**Data under study**
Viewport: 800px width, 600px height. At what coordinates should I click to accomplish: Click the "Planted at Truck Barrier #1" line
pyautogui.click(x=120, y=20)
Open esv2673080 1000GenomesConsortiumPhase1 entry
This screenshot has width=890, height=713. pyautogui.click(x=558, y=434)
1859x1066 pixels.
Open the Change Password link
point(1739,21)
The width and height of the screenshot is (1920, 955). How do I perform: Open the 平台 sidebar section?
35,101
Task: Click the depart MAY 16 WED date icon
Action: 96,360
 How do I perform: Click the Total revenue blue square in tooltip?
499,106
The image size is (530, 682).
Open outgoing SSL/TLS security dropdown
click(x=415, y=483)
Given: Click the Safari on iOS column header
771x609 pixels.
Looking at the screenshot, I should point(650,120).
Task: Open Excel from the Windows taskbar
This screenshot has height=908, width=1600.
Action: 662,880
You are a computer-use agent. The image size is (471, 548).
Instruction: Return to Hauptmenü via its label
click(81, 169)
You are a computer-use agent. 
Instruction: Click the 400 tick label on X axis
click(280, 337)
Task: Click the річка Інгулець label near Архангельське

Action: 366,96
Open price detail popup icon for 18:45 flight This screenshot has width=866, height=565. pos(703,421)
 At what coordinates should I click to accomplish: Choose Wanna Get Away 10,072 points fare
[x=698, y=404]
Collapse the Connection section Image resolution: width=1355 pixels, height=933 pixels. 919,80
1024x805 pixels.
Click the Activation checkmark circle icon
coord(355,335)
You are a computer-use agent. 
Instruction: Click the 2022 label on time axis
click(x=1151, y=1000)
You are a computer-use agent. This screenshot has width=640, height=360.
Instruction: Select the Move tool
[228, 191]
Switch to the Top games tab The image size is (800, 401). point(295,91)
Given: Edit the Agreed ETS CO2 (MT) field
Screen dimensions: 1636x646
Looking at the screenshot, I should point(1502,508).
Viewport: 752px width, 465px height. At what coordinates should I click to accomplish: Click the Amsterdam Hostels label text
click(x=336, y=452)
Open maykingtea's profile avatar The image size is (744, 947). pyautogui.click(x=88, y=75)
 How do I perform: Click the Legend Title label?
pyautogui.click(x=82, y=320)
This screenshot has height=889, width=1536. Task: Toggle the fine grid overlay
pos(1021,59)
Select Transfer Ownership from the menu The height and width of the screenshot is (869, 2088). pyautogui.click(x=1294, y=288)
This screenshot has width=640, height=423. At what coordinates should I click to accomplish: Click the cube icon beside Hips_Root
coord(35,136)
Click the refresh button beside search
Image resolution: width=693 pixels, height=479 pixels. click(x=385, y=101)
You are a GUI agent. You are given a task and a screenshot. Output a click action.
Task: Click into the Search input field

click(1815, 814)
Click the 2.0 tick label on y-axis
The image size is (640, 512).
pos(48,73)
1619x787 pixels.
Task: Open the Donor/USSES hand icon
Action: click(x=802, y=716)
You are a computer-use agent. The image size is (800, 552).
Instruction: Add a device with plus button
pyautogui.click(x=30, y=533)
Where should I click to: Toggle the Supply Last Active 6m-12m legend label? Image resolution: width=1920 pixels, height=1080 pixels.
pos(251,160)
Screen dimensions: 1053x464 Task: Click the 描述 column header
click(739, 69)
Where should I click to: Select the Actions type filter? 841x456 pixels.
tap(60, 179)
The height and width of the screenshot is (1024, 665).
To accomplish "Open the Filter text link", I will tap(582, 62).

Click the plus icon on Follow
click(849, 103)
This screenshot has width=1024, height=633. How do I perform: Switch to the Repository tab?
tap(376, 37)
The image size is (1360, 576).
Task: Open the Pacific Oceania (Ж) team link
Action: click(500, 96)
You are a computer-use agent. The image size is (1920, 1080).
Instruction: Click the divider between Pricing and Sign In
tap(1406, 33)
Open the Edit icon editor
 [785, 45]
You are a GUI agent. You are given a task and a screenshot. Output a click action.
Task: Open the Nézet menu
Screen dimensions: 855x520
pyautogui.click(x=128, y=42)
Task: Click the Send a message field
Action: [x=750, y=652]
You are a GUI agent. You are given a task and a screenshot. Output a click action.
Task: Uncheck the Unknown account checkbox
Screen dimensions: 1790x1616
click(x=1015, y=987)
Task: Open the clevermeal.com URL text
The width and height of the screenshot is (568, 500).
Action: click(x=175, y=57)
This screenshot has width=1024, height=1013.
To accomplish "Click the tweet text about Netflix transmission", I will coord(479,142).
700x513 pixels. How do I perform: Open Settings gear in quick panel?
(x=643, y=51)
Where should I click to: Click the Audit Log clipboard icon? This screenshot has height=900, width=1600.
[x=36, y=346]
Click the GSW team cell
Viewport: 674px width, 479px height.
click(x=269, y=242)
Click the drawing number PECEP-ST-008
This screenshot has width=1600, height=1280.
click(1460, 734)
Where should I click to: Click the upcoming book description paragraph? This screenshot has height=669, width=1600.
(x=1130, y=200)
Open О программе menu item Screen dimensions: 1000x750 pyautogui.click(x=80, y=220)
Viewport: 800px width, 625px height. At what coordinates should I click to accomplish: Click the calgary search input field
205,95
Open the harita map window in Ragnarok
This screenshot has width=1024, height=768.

**Exercise requirements**
Please determine how many lines of the records above include the word "menu", replying with a number alone.

**Task answer**
3